It's 1935 (no time-travel, this is a simple historical novel). Our reflector-character Nick is recovering from polio; he has been bedridden for some time, and must walk with the help of a brace, but he's escaped the worst consequences of the disease. Of course, to a kid who's only ever been able to relate to his widowed dad over baseball, could any consequence be worse than not being able to pitch from a mound?
Nick and his dad live in Bismarck, ND, where the elder plays semi-pro ball. They live in a shack on the property of an attractive grass widow who's graduated to widow in earnest, and has a plucky daughter, Emma, who loves baseball and keeps egging Nick to push his rehab two steps at a time. But neither a grumpy dad nor a perky girl is really the role model that Nick needs. Fortunately there's a future Hall of Fame pitcher fixing to throw for the Bismarck squad in the summer of '35.

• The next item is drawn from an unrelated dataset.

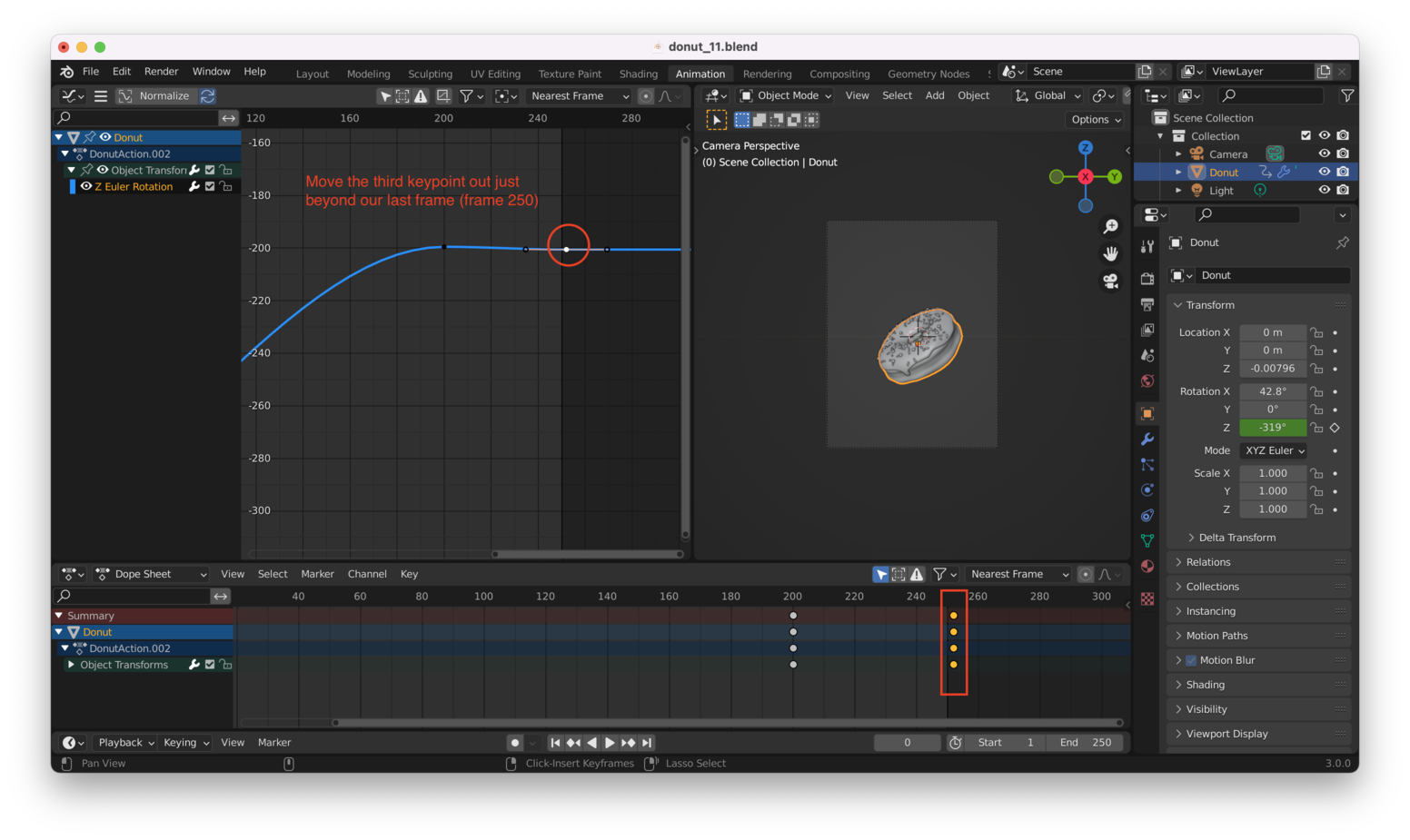Click the Options button in the 3D viewport header

point(1095,119)
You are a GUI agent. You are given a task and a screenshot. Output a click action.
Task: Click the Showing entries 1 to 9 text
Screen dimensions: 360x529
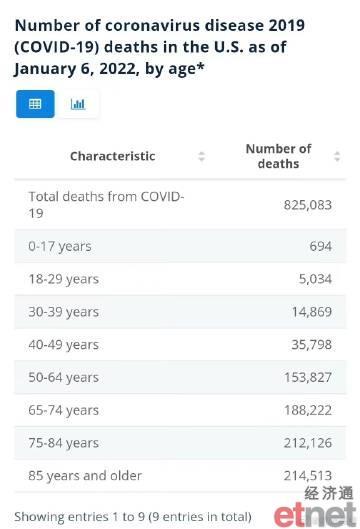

That part is completely true, by the way. At the height of his career, disenchanted with working for the grasping owners of the Negro League ballclubs, Paige spent the better part of two seasons (1933 and 1935) pitching semi-pro ball for a club run by car dealer Neil Churchill, who figures prominently in King of the Mound. And not just Paige, but some of the greatest names in segregated baseball: another Hall of Famer, Hilton Smith; catchers Quincy Trouppe and Ted "Double Duty" Radcliffe, pitchers Chet Brewer and, well, Ted "Double Duty" Radcliffe. As these real-life characters remark in bewilderment near the end of the novel, this club could win a professional pennant in the majors. Instead they must be content with being the barnstorming champions of the upper Midwest, and winners of a progressive-minded tournament in Wichita, Kansas.
Nick's fictional father is a catcher too, and he's pushed to the bench by this influx of pro talent. But he graduates to bench coach and interim manager, and his relationship with the comely widow helps him lighten up and accept age, responsibility, and fatherhood. Meanwhile ol' Satch gives Nick some magic linament he's scored from an Indian tribe that has adopted him. (That episode is fictional, but Satchel Paige did stranger things in reality.) Nick and Emma play catch; she and Paige get Nick throwing off a mound again, and at least six other subplots drive the book toward a suite of happy endings.
My only real beef with Tooke's novel is that it's in eighteen chapters and of course they are titled Top of the First, Bottom of the First, and so forth. An astute reader pointed out to me that child readers may not be as tired of this cliché as I am. But it will only take a novel or two to make a kid as alert to clichés as a jaded bibliographer ☺.
Tooke, Wes. King of the Mound: My summer with Satchel Paige. New York: Simon and Schuster, 2012.